#MeToo in der Medienwelt: Phase zwei soll mehr wehtun
Ein Jahr nach Weinstein zieht die Fernsehfachmesse Mipcom in Sachen #MeToo Bilanz. Zufrieden sind die Medienmacherinnen nicht.
Die Mipcom-Fernsehmesse im südfranzösischen Cannes zeigt einmal im Jahr, was bald darauf in Millionen Wohnzimmern über die Bildschirme flimmert. Über 11.000 Verantwortliche von Sendern, Produktionsfirmen, Programmvertrieben, Internetplattformen und Medienkonzernen aus aller Welt, darunter auch viele Deutsche, kommen nach Cannes, um Programme zu kaufen oder zu verkaufen. Der internationale Branchentreff gilt als größte Fernsehmesse der Welt.
Als vor fast genau einem Jahr auch und besonders auf der Mipcom in Cannes Harvey Weinstein das alles bestimmende Thema war, gab sich niemand in der Branche überrascht. Alle wussten, was er schon seit Jahren tat, auch die einschlägige US-Fachpresse.
Nicht genug
„Das ist das Ende eines Dinosauriers“, kommentierte damals Hollywood-Star Catherine Zeta-Jones spontan die Diskussion, „ich hoffe, dass wir jetzt aus dieser Affäre lernen, sonst bleiben wir in einer traurigen und destruktiven Welt.“ In der Zwischenzeit ist eine Menge passiert, vom Rauswurf Kevin Spaceys bei der Netflix-Erfolgsserie „House of Cards“ über die Vorwürfe mehrerer Frauen gegen den deutschen Regisseur Dieter Wedel bis hin zum Zwischenruf von Catherine Deneuve und anderer französischer Schauspielerinnen, die sich von #MeToo distanzierten. Genug Diskussionsgrundlage also beim „Women in Entertainment Power Lunch“, einer exklusiven Veranstaltung auf der diesjährigen Mipcom. Deutsche Medienmanagerinnen waren leider kaum welche dort.
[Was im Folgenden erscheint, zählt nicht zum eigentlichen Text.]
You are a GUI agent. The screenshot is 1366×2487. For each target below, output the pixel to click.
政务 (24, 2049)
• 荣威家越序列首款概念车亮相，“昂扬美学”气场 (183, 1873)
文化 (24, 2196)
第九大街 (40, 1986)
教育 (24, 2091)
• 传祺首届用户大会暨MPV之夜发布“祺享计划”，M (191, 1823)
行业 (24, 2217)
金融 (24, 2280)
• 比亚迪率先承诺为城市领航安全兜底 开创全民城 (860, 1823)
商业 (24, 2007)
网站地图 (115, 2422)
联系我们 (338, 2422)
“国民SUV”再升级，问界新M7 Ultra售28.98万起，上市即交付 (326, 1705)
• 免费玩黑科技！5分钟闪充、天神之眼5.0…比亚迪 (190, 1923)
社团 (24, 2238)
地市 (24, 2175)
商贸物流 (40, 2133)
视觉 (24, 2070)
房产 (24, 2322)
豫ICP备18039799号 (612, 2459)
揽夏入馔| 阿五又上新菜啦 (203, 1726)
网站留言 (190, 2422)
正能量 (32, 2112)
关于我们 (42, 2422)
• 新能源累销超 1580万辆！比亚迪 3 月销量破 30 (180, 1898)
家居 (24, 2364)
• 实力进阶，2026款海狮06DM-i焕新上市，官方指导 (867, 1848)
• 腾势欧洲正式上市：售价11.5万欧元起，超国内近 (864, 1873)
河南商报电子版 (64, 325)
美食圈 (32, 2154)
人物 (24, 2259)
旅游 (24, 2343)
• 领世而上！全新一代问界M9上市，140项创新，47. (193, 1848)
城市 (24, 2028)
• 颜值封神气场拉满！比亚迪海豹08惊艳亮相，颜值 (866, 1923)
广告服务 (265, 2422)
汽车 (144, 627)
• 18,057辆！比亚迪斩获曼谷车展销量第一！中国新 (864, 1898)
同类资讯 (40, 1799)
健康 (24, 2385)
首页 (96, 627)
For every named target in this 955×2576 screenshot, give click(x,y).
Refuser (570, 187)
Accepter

Die Teilnehmerinnen zogen Bilanz: Nicht genug habe sich für die Frauen in der Film- und Medienbranche geändert, war das einhellige Urteil.
Augenwischerei war die Erfolgsbotschaft von Elizabeth Vargas deswegen aber nicht. Unter anderem haben im letzten Jahr CBS-Chef Les Moonves und Charlie Rose, einer der angesehensten TV-Journalisten Amerikas, ihre Jobs verloren. Vargas, die selbst als eine der einflussreichsten Frauen im US-Fernsehen gilt, spricht nun vom Beginn einer zweiten Phase von „#MeToo“ – eine Phase, die „weitaus grausamer“ werden könne.
Ute Biernat, Ufa-Geschäftsführung
Denn nach den Erfolgen für viele Aktivistinnen kommen immer häufiger die Rückschläge: Vorwürfe, Frauen setzten ihre Reize gezielt ein. Die Unterstellung, viele Anschuldigungen seien letztlich überzogen oder gar unwahr. Dazu die allerorts erfolgreichen konservativ-populistischen Bewegungen, die in der Auseinandersetzung eine Gefahr für die heile Welt von Familie und Ehe sehen.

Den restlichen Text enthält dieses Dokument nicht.